Six County elections indicate unionism divisions and the growth of Sinn Féin.
The outcome of the elections to the Northern Ireland Assembly should not come as a surprise to anyone who pays the least bit of attention to one of the last remnants of the British Empire.
With Sinn Féin securing 29% of the popular vote, 250,398 first preference votes and winning the largest number of seats (27) to become the largest party in the Assembly Sinn Féin leader Michelle O’Neill will be entitled to be nominated to become First Minister. The DUP secured 21.3% & 25seats.
That Sinn Féin is now the largest elected party in the enclave has sent a huge shock-wave through the unionist political leadership as well as through the southern political establishment.

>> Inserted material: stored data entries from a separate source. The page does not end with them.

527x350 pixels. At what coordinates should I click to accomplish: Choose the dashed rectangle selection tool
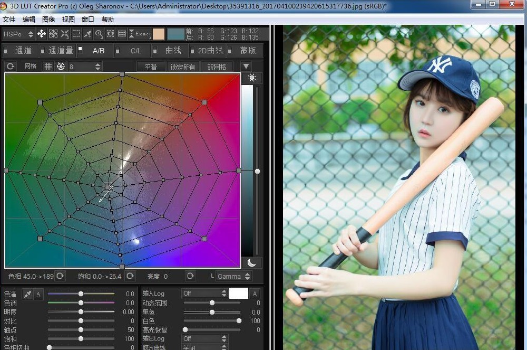pos(76,34)
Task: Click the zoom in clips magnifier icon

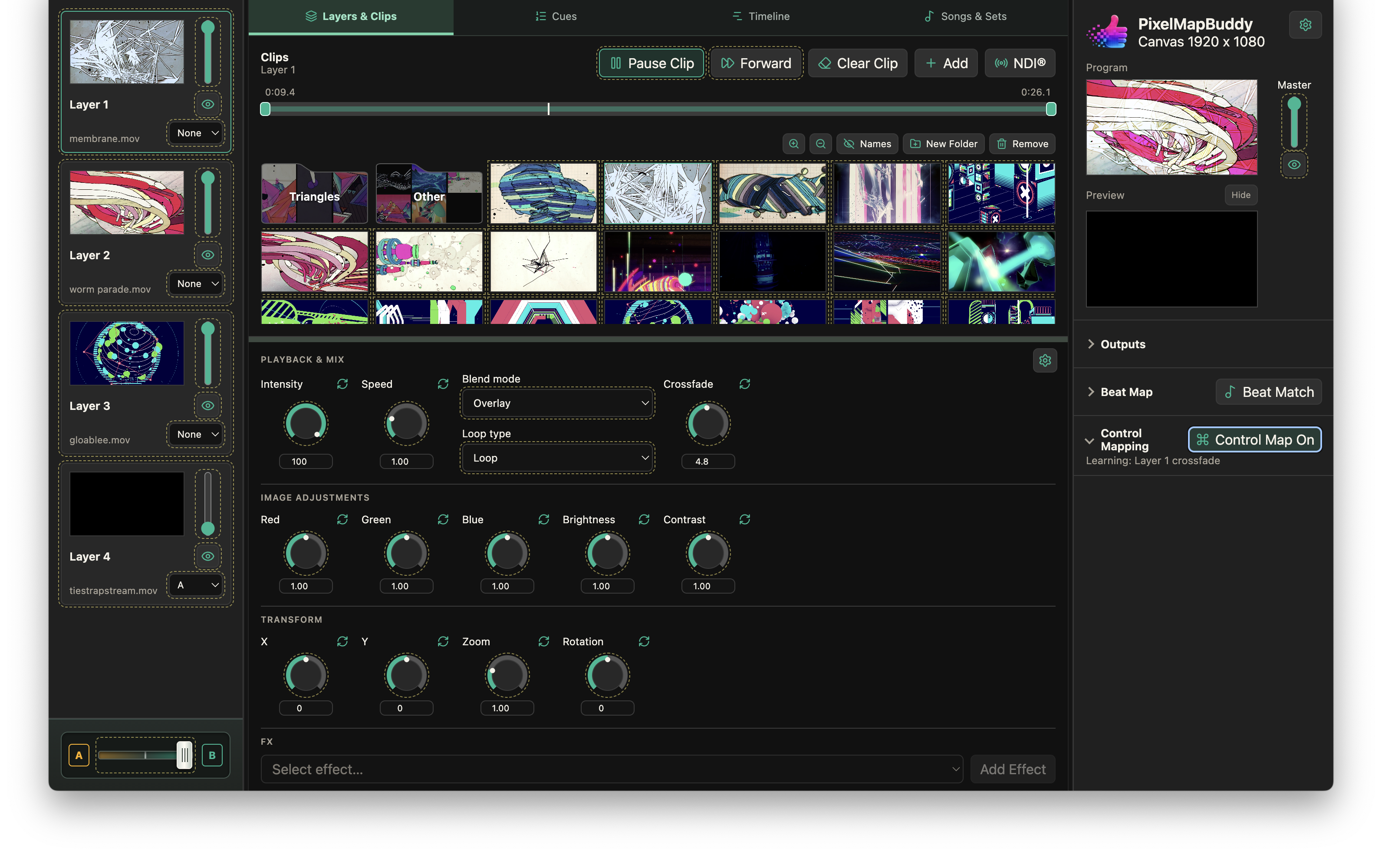Action: point(794,144)
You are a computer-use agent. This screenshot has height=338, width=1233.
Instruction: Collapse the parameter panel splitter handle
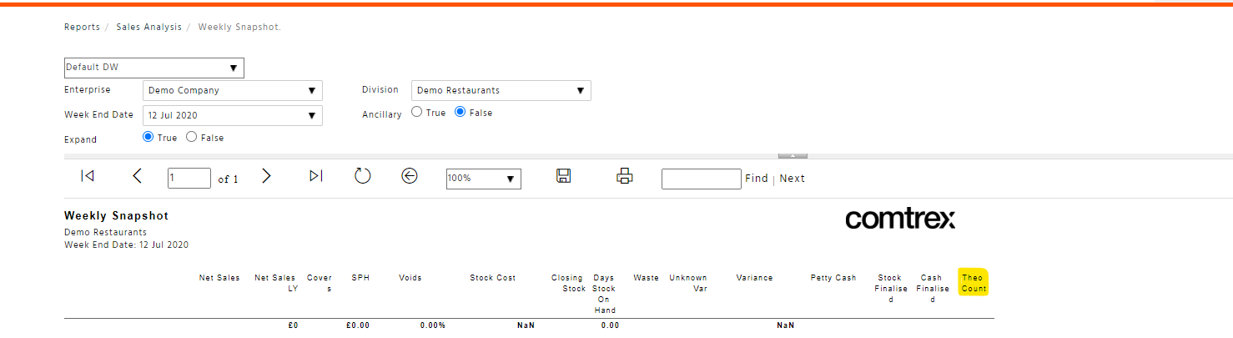click(x=793, y=155)
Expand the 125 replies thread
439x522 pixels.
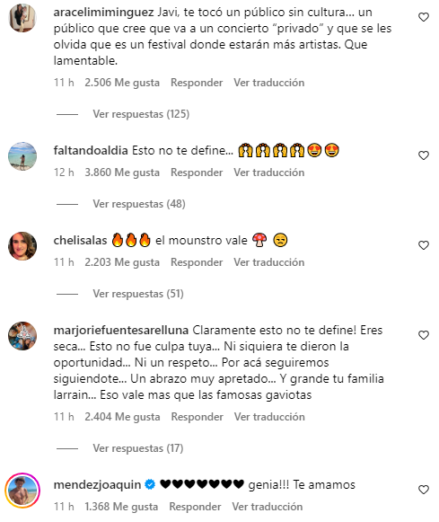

For the first time since the founding of the gerrymandered northern statelet established under the control and direction of British imperialism over a century ago unionism is no longer the largest party nor the deciding force in Six County politics.

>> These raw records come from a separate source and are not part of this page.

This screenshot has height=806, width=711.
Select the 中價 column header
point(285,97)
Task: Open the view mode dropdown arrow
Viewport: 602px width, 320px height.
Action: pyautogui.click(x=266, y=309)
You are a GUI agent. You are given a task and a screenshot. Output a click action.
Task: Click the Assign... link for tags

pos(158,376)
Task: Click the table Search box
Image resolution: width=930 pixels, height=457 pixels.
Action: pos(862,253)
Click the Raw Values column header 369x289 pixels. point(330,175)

Following on the election result unionism has reacted in its default mode of threatening violence to prevent change, and its imperial masters in London will be only too ready to manipulate those threats to maintain a unionist veto on anything they consider challenging to their interests..
Political unionism has always used the dog whistle of “protect the Union” or “not an inch” dressed up in sectarian rhetoric and backed up by extreme violence against the nationalist minority to hold the unionist-orientated people in check.

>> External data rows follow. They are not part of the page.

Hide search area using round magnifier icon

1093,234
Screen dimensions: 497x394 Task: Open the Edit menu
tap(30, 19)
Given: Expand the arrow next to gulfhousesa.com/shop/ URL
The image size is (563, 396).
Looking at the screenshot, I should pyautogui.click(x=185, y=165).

A number of factors have brought about this election result. Unionism remains in a political, economic and cultural cul-de-sac, still hankering after a lost relationship to its former imperial benefactor.
Unionism has down the decades fed generation after generation of its political support base the belief that they would always be top dog, that there would be, nor could there be, any change in who governs the Six Counties.
They bred a mentality of “no surrender” which was to ensure conformity and obedience and a show of force against any nationalist resistance. Britain was only too willing to let the situation pertain so long as its interests in Ireland were secure.
Today the demographics have changed with a growing nationalist population and a declining unionist one. In addition, the nationalist people are no longer the cowed and battered-down populace they once were. They are politically and culturally much more confident and surer of themselves.
Unionism’s constant display of the settler colonial mentality of “no surrender” has left many of their supporters confused politically and culturally locked deeply into the past of a settler colonial mindset, a mind-set not too dissimilar to that of the Zionist settlers in Palestine, the white minority in South Africa or the white supremacists in the USA.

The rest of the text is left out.